Stored records:
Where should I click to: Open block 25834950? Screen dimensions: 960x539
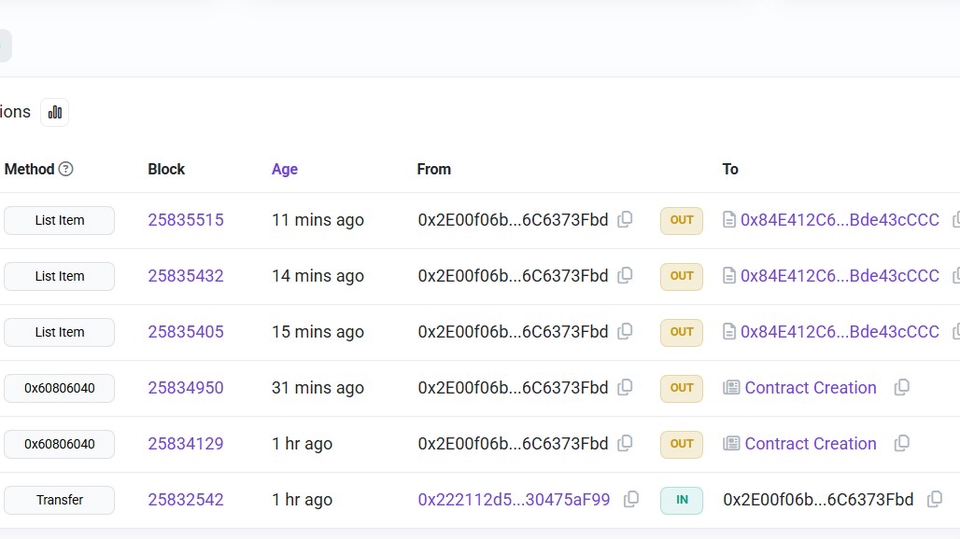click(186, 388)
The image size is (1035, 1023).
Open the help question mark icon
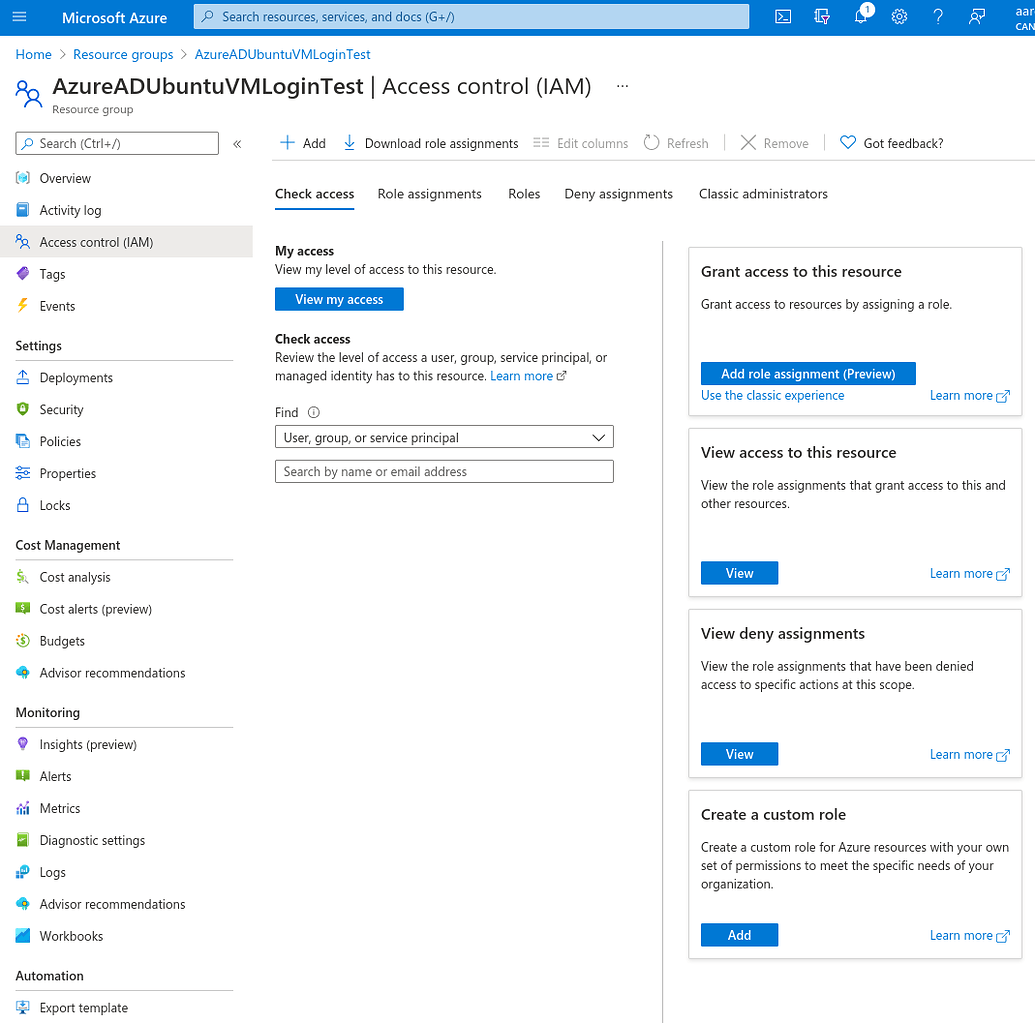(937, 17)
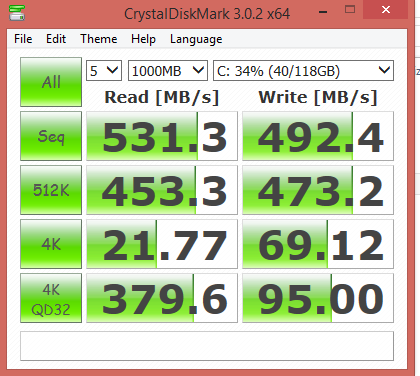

# [Work required]
Repeat all of the data above word for word, minus the pictures.

# [Solution to the problem]
Where should I click to: Open block 25834950? Screen dimensions: 960x539
click(186, 388)
The image size is (1035, 1023).
Open the help question mark icon
(937, 17)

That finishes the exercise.